To summarize what is below:
ListContourPlot doesn't work when the domain has different x and y scales (fails when x/y~10^4, which seems surprisingly small).
Is it possible to call ListContourPlot on a pre-defined Interpolation[] object, while also restricting the domain of the interpolated solution to the domain of the data (the way ListContourPlot usually does automatically)?
Is it possible to set the numerical precision of the interpolation algorithm inside ListContourPlot?
and/or
- (Thanks to @SimonWoods) Is there an alternative to the undocumented ListContourPlot option Method -> {"DelaunayDomainScaling" -> True} that is implemented in v10?
Related: @SimonWoods's solution for v7+ although note that my kernel is not crashing.
--
Consider a regular but unstructured array of points on a rectangular domain of arbitrary aspect ratio. In this example, the domain can be scaled along the x and y axes by the input arguments:
dataZ = RandomReal[{1, 10}, {10, 10}];
scaleTheDomainBy10To[bx_, by_] := Module[{},
data = Flatten[Table[{x*10^(bx - 1), y*10^(by - 1), dataZ[[x, y]]}
, {x, 1, 10}, {y, 1, 10}], 1];
Show[
ListContourPlot[data, ImageSize -> 250, PlotLabel -> {bx, by}],
ListPlot@Map[#[[{1, 2}]] &, data]
]
];
In v10 on Win7, When the aspect ratio of the domain approaches ~10^4, the interpolation methods inside ListContourPlot start to break down:
Grid[{{scaleTheDomainBy10To[3, 0], scaleTheDomainBy10To[3.5, 0], scaleTheDomainBy10To[4, 0]},
{scaleTheDomainBy10To[0, -3], scaleTheDomainBy10To[0, -3.5], scaleTheDomainBy10To[0, -4]}}]
I tried scaling the domain and then applying DataRange inside ListContourPlot, but apparently ListContourPlot scales the data before doing its thing, which seems rather counterproductive.
My current workaround is to scale the domain, construct an Interpolation object of order 1, then call ContourPlot on that object using explicitly scaled input arguments.
However, I am not happy with that solution because the domain of my actual data is slightly ragged, which means to prevent Mathematica from showing the regions where the interpolation object is garbage, I have to set explicit boundaries for the plot region, either using plot limits such as
ContourPlot[..., {x,1.1,9.9},{y,1100,9900}]

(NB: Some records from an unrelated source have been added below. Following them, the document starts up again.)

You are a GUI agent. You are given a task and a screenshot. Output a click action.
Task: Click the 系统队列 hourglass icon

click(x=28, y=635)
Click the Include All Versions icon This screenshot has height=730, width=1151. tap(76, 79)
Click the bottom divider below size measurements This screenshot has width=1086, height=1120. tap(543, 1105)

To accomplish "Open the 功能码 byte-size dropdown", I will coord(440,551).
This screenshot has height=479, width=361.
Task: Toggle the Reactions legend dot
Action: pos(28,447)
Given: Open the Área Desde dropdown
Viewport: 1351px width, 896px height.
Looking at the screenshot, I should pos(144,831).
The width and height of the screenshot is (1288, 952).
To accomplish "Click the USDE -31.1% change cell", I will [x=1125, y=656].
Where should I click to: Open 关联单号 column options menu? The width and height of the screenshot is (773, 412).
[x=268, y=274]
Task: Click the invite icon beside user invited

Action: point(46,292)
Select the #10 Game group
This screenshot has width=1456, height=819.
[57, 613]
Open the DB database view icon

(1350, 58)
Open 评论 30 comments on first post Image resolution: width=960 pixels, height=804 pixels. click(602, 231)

which misses some of the solution, or using RegionFunction, which is slow and requires manual tweaking for each dataset. One nice feature of ListContourPlot is that it usually seems to truncate the plot region to the non-garbage regions (something like the Delaunay "hull" of the input data?), which is a feature I'd like to keep using.
I am not really interested in trying to regularize or smooth my data, as some of the raggedness is crucial for interpretation.
--
Thanks to @Kuba (removed comment), using Standardize[] with DataRange seems to create a slightly different problem?